Ultimately, courts and government agencies charged with enforcing Title IX rejected these contentions. The NCAA decided it couldn’t beat the women’s sports movement, so it took it over. In
1982 it forced out of existence the Association of Intercollegiate Athletics for Women (AIAW), the organization that had promoted women’s college sports while the NCAA was doing everything it could to undermine support for women’s programs. Even today, though, the NCAA often treats women’s sports teams as second-class citizens, as last winter’s weight room fiasco demonstrated. It provided men with state of the art weight training facilities at basketball tournament sites while giving women a few dumbbells. 


The Olympic Dividend

We can’t say Congress knew it was birthing an Olympic medals bonanza for the United States
when it passed Title IX. The law passed because of the efforts of a small, determined group of women (and a few men) who, in the late ‘60s, began agitating for federal and state legislation assuring women equal rights in education. As noted, few people paid much attention when it passed, though the NCAA soon perceived a threat. Then something funny happened.

By the early ‘80s, U.S. women began excelling in international competition in sports, like track and
field and basketball, previously dominated by the Soviet Union and eastern European countries like East Germany (many of those eastern Europeans probably were on steroids, but that’s a subject for another day). All of a sudden U.S. women who’d gone through college and university programs started winning championships.

By the ‘80s and ‘90s, the U.S. was producing female stars, like Florence Griffith-Joyner and Jackie Joyner-Kersee in track and field and basketball greats like Cheryl Miller and Dawn Staley. In 1996, the U. S. women’s basketball team kicked off a gold medal streak that has reached seven and shows no signs of ending, despite the likely retirements of five-time gold medalists Sue Bird and Diana Taurasi.



In Tokyo, the American team won 113 medals (China finished second with 88). Women won 66 of
the U.S. total. Had the American women been a nation, they would have placed fourth in the overall medal count. Since 2012, American women have won the majority of U.S. Olympic medals.

 

Pride and Inspiration– for all Americans

Women can take great pride in what U.S. women
athletes have accomplished in the Olympics, as can men. Those are our sisters, daughters, granddaughters, nieces, even wives, winning those medals. Their achievements should inspire everyone.  We’re reminded of what Arkansas football coach Sam Pittman told his players after the Arkansas women’s basketball team upset perennial power Connecticut last winter. “They wear the same logo on their uniforms we do,” Pittman said. “Let’s be like them.” 

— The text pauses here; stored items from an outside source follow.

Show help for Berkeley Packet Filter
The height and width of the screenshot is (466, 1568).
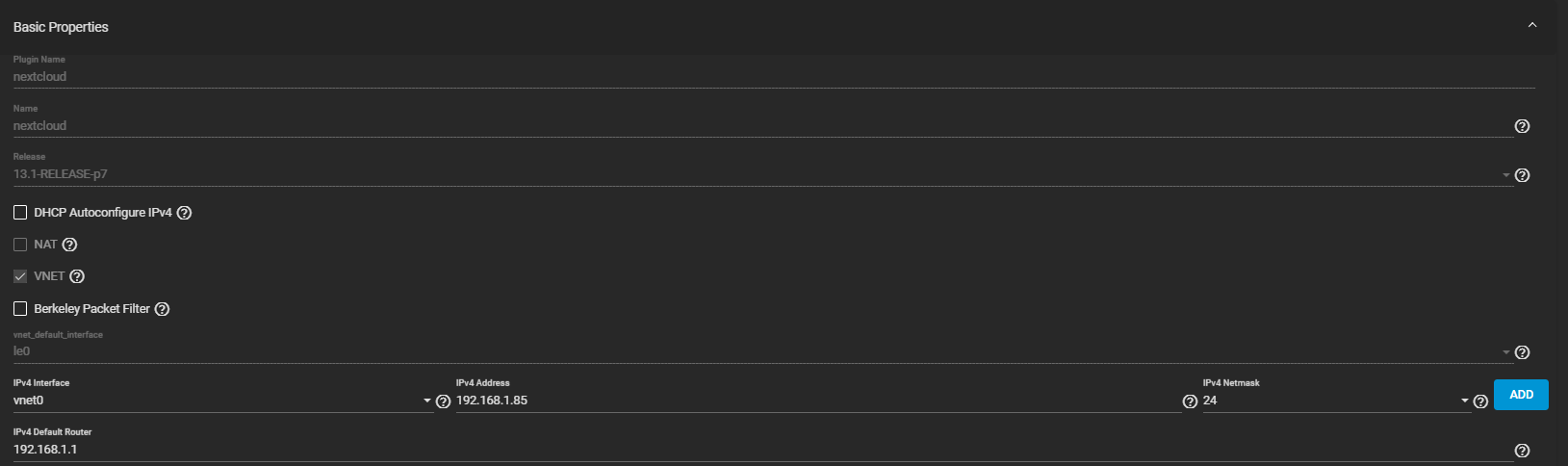(162, 309)
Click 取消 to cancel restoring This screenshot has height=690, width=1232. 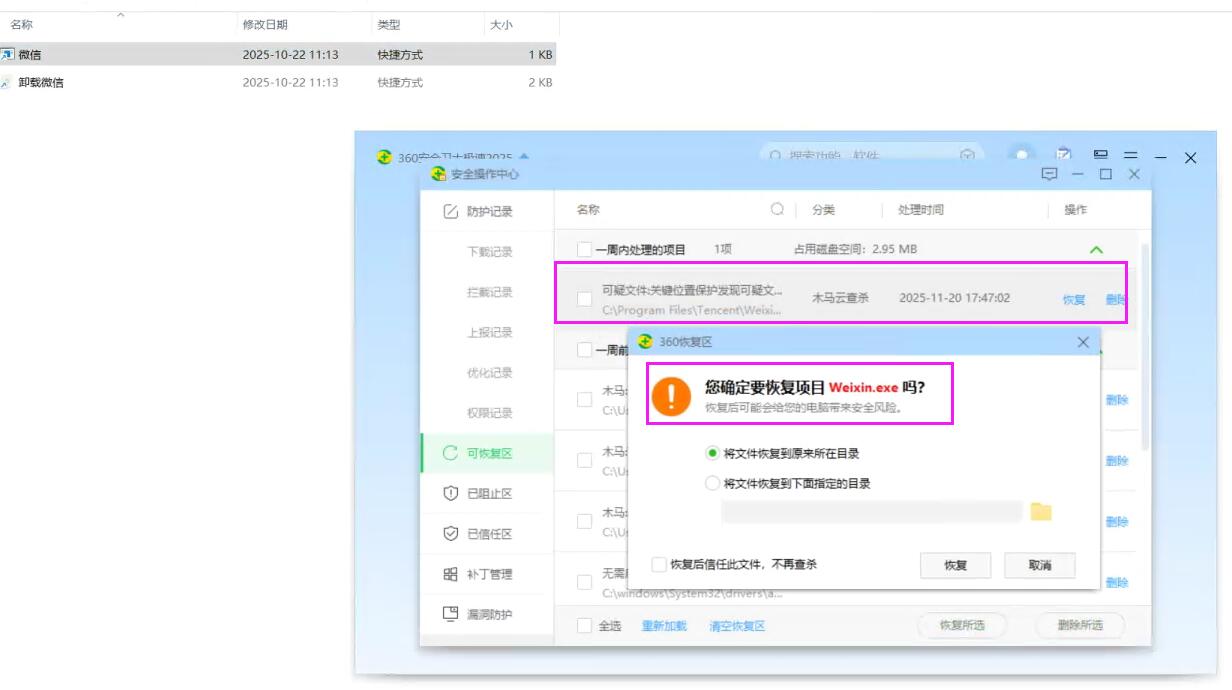pyautogui.click(x=1040, y=565)
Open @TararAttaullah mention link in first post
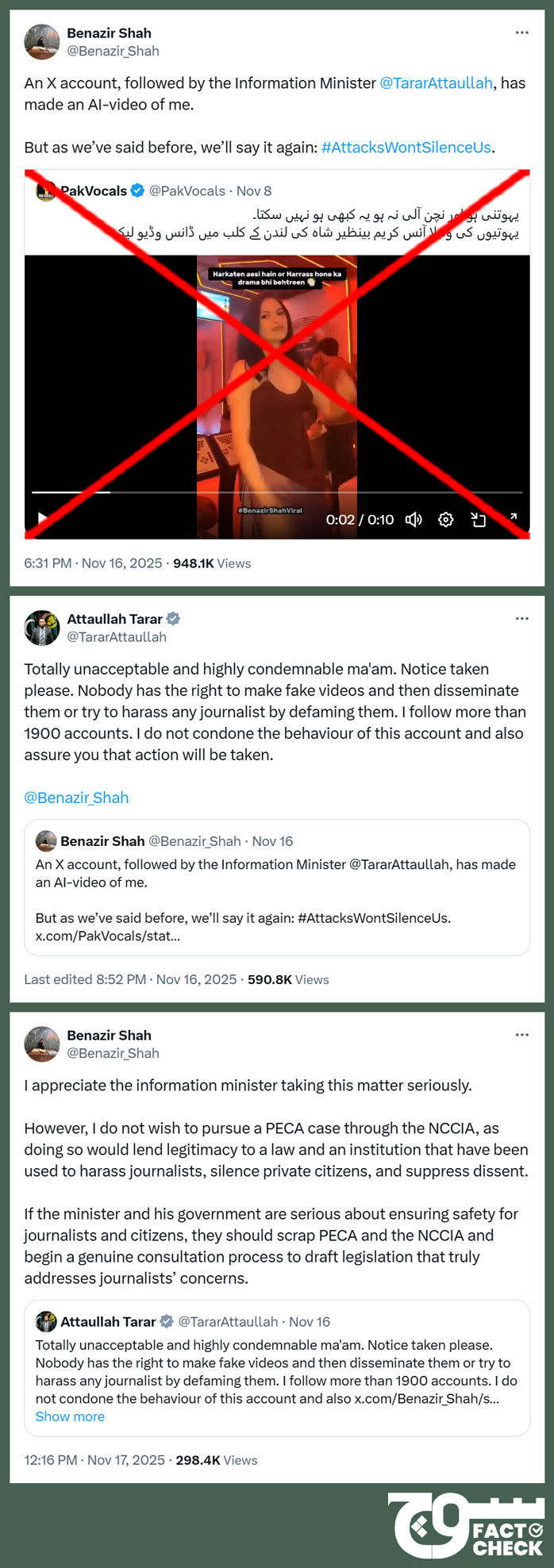The width and height of the screenshot is (554, 1568). click(x=436, y=83)
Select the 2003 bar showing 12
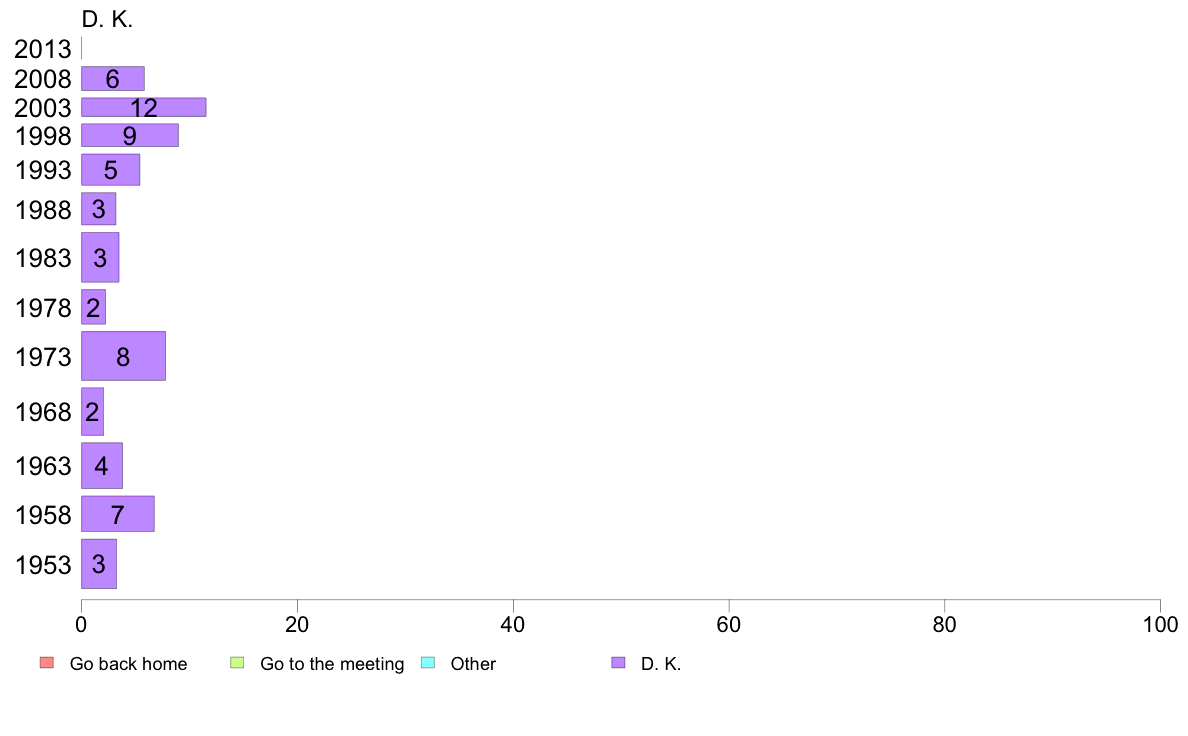This screenshot has height=736, width=1188. [x=144, y=107]
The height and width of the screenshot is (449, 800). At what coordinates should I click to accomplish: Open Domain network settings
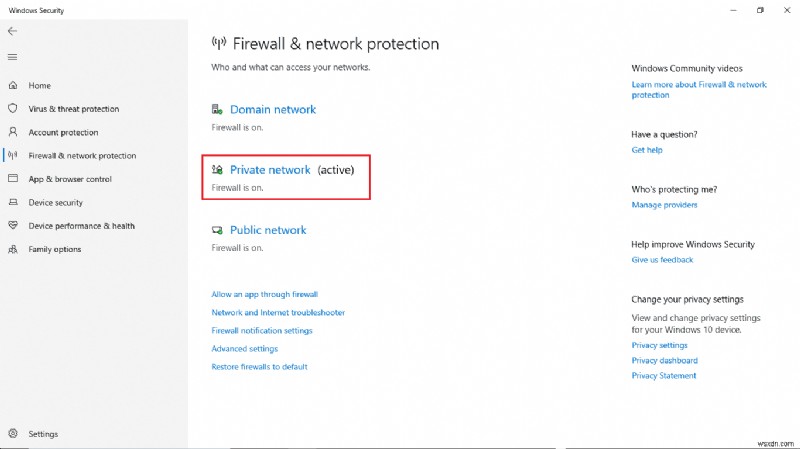pyautogui.click(x=272, y=110)
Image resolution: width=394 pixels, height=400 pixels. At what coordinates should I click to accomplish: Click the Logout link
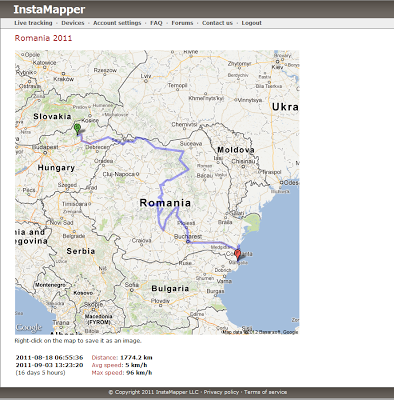click(251, 23)
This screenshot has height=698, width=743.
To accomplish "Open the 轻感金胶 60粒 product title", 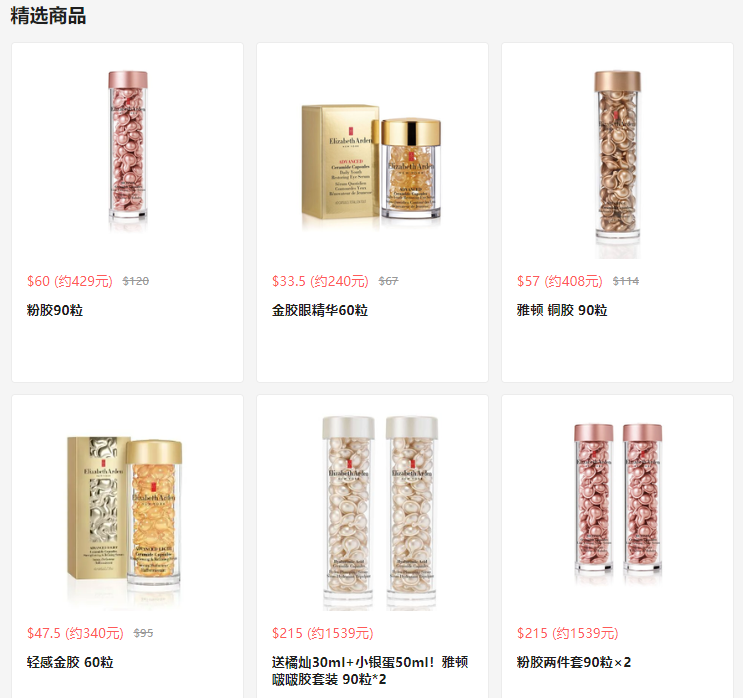I will [70, 662].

We also can take pride in the progress American women have made in Olympic sports since the advent of Title IX because of what that progress says about our country. The law’s role in the development of American female athletes shows what can happen when a nation decides it will treat
all its citizens fairly and equally. Title IX, especially when juxtaposed with the NCAA’s obstructionism, stands as an example of what happens when societies don’t engage in zero-sum game thinking. Every time someone gains something doesn’t mean someone else must lose something. The rise of the American female athlete lifts US all and serves as a model for the world.